§ Aim of the exercise: Collect and copy out every line of the data below that contains the string "search".

(Item-finding records)
↓↓↓
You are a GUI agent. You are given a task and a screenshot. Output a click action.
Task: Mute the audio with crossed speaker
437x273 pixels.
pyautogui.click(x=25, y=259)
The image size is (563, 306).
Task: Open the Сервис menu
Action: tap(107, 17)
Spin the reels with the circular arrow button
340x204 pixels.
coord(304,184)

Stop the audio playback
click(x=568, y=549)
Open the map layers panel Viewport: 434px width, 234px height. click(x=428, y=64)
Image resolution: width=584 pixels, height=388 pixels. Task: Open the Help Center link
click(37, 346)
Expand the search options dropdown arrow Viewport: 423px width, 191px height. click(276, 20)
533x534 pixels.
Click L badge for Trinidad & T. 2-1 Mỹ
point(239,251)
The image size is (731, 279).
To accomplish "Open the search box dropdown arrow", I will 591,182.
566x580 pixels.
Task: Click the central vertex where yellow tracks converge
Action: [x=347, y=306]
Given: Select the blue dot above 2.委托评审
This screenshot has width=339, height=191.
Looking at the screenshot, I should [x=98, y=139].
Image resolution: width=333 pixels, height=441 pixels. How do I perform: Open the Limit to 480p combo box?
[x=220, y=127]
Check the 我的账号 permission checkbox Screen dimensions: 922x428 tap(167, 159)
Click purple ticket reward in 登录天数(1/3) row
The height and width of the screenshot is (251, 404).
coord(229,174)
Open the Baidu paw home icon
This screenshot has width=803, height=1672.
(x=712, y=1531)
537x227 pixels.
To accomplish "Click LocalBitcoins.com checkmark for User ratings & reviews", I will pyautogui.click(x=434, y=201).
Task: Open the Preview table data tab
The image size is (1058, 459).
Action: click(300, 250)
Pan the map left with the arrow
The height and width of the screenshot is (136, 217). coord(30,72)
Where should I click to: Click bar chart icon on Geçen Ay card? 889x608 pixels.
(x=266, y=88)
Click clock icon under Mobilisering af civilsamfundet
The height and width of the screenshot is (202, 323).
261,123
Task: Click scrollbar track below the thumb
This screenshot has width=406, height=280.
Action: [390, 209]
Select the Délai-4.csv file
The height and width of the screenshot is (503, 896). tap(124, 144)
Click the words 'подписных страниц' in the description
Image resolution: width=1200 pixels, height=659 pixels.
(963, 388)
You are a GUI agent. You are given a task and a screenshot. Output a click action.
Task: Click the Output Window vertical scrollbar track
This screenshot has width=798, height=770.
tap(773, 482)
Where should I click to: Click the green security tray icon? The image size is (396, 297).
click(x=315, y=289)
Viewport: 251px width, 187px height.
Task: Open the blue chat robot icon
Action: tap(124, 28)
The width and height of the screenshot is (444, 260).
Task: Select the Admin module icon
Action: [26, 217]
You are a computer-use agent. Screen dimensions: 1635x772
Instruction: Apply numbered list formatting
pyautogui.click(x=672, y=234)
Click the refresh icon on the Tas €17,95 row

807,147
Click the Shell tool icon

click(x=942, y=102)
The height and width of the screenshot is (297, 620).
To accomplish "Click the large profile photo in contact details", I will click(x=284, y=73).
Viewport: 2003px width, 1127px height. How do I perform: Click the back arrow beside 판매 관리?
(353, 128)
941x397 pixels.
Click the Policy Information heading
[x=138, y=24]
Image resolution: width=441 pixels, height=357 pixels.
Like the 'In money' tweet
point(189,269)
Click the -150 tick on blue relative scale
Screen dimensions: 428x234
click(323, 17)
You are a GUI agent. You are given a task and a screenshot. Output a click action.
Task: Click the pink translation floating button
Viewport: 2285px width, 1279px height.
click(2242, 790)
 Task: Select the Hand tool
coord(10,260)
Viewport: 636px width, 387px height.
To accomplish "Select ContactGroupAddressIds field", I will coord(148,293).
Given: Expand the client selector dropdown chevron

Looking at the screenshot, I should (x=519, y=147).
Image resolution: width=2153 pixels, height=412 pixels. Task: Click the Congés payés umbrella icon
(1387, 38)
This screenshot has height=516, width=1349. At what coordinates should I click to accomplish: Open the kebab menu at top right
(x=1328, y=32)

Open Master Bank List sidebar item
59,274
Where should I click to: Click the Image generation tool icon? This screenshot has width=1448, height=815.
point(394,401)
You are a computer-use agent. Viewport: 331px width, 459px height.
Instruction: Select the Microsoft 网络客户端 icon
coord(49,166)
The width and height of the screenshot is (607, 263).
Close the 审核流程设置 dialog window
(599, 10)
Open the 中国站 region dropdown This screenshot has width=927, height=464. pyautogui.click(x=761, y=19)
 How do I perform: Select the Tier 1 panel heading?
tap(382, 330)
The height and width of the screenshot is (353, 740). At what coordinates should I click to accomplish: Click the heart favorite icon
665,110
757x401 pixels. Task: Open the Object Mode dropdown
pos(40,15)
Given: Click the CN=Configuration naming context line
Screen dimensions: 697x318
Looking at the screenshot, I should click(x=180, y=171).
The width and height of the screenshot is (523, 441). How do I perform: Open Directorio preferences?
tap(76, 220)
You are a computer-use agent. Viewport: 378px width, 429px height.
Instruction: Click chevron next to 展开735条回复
↑↑↑
§ The result:
Expand the search options dropdown arrow Viewport: 423px width, 191px height. click(276, 20)
To accomplish "Open the search box dropdown arrow", I will 591,182.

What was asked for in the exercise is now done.